> _PROBLEM REQUIREMENTS_
In the article below on extubation after heart bypass surgery, reproduce word for word the passage from "In a retrospective" to "for non-OTE patients.".

> _TEXT FOR ANALYSIS_
SAN DIEGO — Extubation on the operating table after cardiac bypass is rare in the U.S., but researchers suggested here that it paid off in certain procedures by shrinking the average length of hospital stay.
In a retrospective single-center analysis, Jonathan L. Parmet, MD, of Society Hill Anesthesia Consultants in Philadelphia, and colleagues, compared patient experiences over several years after an effort to promote on-table extubation (OTE) was put into place at Pennsylvania Hospital in Philadelphia in 2015.
In 2012, no patient underwent OTE in isolated coronary bypass artery grafting (CABG) surgeries, and just 7% did in 2013, they said in a presentation at the Society of Thoracic Surgeons (STS) annual meeting.
From June 12, 2015 to Dec. 31, 2017, the OTE rate grew from 60% to 76%. The average length of stay for OTE patients, meanwhile, was 5.6 days versus 9.2 days for non-OTE patients.

> _EXCERPTED RECORDS_
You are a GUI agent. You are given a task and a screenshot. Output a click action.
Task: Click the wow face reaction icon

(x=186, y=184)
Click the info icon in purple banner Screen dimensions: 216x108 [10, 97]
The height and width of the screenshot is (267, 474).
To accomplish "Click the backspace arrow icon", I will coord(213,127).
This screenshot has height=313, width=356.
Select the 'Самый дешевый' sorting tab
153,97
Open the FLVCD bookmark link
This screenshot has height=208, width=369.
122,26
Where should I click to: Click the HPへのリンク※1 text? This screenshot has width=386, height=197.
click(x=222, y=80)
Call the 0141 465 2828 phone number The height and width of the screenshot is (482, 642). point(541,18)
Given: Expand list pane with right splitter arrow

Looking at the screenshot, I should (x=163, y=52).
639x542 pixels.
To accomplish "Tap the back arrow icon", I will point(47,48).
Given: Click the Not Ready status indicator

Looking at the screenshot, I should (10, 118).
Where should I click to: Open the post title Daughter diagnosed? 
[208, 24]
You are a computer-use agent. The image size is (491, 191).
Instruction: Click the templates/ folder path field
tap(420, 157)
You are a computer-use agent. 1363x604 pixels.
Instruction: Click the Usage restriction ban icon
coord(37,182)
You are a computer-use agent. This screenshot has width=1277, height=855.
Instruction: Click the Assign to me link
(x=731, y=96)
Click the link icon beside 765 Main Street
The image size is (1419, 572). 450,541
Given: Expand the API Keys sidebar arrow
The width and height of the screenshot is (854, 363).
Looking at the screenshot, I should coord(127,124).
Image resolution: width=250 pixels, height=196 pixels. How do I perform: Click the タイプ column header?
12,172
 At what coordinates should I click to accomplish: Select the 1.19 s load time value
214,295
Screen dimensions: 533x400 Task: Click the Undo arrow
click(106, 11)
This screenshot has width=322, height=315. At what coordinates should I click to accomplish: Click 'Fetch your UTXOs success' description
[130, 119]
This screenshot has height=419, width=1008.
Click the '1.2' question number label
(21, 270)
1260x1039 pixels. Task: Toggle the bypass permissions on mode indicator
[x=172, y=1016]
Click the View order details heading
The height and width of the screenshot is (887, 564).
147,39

> _EXPECTED OUTPUT_
In a retrospective single-center analysis, Jonathan L. Parmet, MD, of Society Hill Anesthesia Consultants in Philadelphia, and colleagues, compared patient experiences over several years after an effort to promote on-table extubation (OTE) was put into place at Pennsylvania Hospital in Philadelphia in 2015.
In 2012, no patient underwent OTE in isolated coronary bypass artery grafting (CABG) surgeries, and just 7% did in 2013, they said in a presentation at the Society of Thoracic Surgeons (STS) annual meeting.
From June 12, 2015 to Dec. 31, 2017, the OTE rate grew from 60% to 76%. The average length of stay for OTE patients, meanwhile, was 5.6 days versus 9.2 days for non-OTE patients.